*** Opening of The records ***

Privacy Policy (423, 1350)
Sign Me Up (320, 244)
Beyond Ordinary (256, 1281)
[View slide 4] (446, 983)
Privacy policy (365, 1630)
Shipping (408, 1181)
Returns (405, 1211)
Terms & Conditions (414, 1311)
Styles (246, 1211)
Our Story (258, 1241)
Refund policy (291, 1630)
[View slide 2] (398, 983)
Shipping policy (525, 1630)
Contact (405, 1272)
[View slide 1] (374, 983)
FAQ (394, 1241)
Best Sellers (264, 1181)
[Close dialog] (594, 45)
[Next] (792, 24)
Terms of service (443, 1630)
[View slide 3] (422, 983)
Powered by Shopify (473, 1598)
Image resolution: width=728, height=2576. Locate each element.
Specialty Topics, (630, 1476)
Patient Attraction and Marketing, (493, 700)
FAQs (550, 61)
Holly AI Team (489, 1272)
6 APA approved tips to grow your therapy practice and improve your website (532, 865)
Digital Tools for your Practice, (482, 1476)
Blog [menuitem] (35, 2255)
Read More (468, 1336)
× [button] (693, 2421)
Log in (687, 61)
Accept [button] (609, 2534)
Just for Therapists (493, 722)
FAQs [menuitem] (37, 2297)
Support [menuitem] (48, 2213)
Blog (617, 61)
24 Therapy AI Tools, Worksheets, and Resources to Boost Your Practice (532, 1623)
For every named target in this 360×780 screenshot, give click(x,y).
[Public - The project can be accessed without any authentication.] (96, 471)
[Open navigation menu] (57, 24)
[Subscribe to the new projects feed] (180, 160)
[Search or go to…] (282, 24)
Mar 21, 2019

*** Close of The records ***

> **Your objective**
Output only the lines that run from the one containing "Powered by Shopify (473, 1598)" through the last line of the material above, both included.

> **Solved exercise**
Powered by Shopify (473, 1598)
Image resolution: width=728, height=2576. Locate each element.
Specialty Topics, (630, 1476)
Patient Attraction and Marketing, (493, 700)
FAQs (550, 61)
Holly AI Team (489, 1272)
6 APA approved tips to grow your therapy practice and improve your website (532, 865)
Digital Tools for your Practice, (482, 1476)
Blog [menuitem] (35, 2255)
Read More (468, 1336)
× [button] (693, 2421)
Log in (687, 61)
Accept [button] (609, 2534)
Just for Therapists (493, 722)
FAQs [menuitem] (37, 2297)
Support [menuitem] (48, 2213)
Blog (617, 61)
24 Therapy AI Tools, Worksheets, and Resources to Boost Your Practice (532, 1623)
For every named target in this 360×780 screenshot, give click(x,y).
[Public - The project can be accessed without any authentication.] (96, 471)
[Open navigation menu] (57, 24)
[Subscribe to the new projects feed] (180, 160)
[Search or go to…] (282, 24)
Mar 21, 2019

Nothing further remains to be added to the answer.